Available at Amazon.com
When this behemoth landed on my doorstop I was little more excited than when I get most book packages. The NIDNTTE is a terrific reference source for Greek words and their meanings. To give the story of the book: Lothar Coenen et al edited the Theologisches Begriffslexikon zum Neuen Testament which had been produced by German academics, then an English edition was commissioned under the editorship of Colin Brown, who over saw the translation, revision, and adding of new articles – including folks like a young D.A. Carson – and it published as the NIDNTT. Moises Silva, a Paul scholar with expertise in linguistics, was uniquely suited to edit the revision of the new edition and I think he’s done a pretty good job.
On the revision side of things, some are cosmetic, like using the NIV 2011 instead of the NRSV in general.

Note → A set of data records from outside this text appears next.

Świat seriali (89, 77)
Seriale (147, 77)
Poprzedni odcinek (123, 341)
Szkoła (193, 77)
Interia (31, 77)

A greater uniformity has been brought to the material as well in terms of both length and arrangement of articles. When the NIDNTT was first translated Rudolf Bultmann’s influence was still in ascendancy, however, that is no longer the case, so the articles are no longer haunted by Bultmannmania. Several articles have been re-written and others news composed. While the NIDNTT tried to get around the word-study fallacy of the TDNT by grouping words by conceptual relatedness, the volume never really got around the need for addressing semantic domains rather than just concepts. Thankfully the NIDNTTE attempts, however fallibly, to relate words by semantic domain – much like Louw & Nida – resulting in: (1) Providing a comprehensive list of cognate and related words to the word being studies and listing the underlying concept it is associated with in English; (2) Giving attention to discussion in each article of the semantic relationships between the word group being discussed; and (3) There is a genuine attempt to separate linguistic and conceptual data so as not to superimpose theological meanings onto words, while recognizing that some words like “justification” and “flesh” have developed specific meanings in theological discourse. While the execution of this approach might not satisfy every Greek Lexicographer, I like to think that it is a step in the right direction.
When it comes to the structure of articles, a survey is given of General Greek usage (informed mainly by LSJ and TLG), Greek and Semitic Usage in Greek writings (e.g., LXX), and then NT usage.
I had a good read through this book, looking up articles on dikaiosyne, pistis, and Christos. There was one of two things I might have haggled over, but for the most part, a very elegant and useful volume. I used it as a main source to write some theological entries for a Bible dictionary and it pointed me at the primary sources to look at. Definitely worth owning, either hard copy, or part of your Bible Software package.